• What is required
Alter the part of the Christmas song post that opens with "Because it come" and closes with "Saturday before Christmas!": write that part out again with "hope and joy" replaced by "peace and joy".

• Page text
DECEMBER 20 - You may recognize today’s song because it is built around the old spiritual and teaching song “Go Where I Send Thee.” It’s also a “cumulative” song because, like “The Twelve Days of Christmas” the singer adds a number to those being “sent” with each chorus. The added number refers to a different Bible story or event. One, of course, is the “little bitty baby born in Bethlehem,” and how fitting is it that the song always returns to that baby— what could be more important! Some of the other stories are obvious and some not quite so clear. They can even change, depending on which version of the song you sing. Two is Paul and Silas, three refers to the “Hebrew children” Shadrach, Meshack and Abednego. Four alludes to the four Gospel writers, ( I love that the “four” stood at the door, getting ready to spread the good news). Five is about the feeding of the 5000, and six (when the world was fixed) is the number of the days of creation, and so on.

Because it come from oral tradition and there are many versions, Russell Mauldin and I felt there was some freedom to add our own interpretation for the musical Bethlehem Morning. Instead of our choruses accumulating numbers, the choruses refer to being sent out with hope and joy, and finally we added two verses. It’s a fun moment with a lot of energy, and hopefully it’s what will get you up and going on this last busy, busy Saturday before Christmas!

12/18/2025

DECEMBER 18 - The past few months my timeline has been filled with videos of babies doing remarkable things and carrying on grownup conversations. They’re all created with AI, of course, but they can be entertaining the first few times you see one of them. Once it’s clear that they’re all fake, I kind of have zero interest in them. The end result of all the fake stuff is that I have almost no faith in anything I see or hear online anymore. Beside, babies and little kids are incredible enough all on their own, don’t you think? (I have videos of my two little “greats” that prove it, just ask me.)

• Raw data
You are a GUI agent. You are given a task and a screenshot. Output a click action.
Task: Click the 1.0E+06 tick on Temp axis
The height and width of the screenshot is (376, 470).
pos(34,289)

• Expected output
Because it come from oral tradition and there are many versions, Russell Mauldin and I felt there was some freedom to add our own interpretation for the musical Bethlehem Morning. Instead of our choruses accumulating numbers, the choruses refer to being sent out with peace and joy, and finally we added two verses. It’s a fun moment with a lot of energy, and hopefully it’s what will get you up and going on this last busy, busy Saturday before Christmas!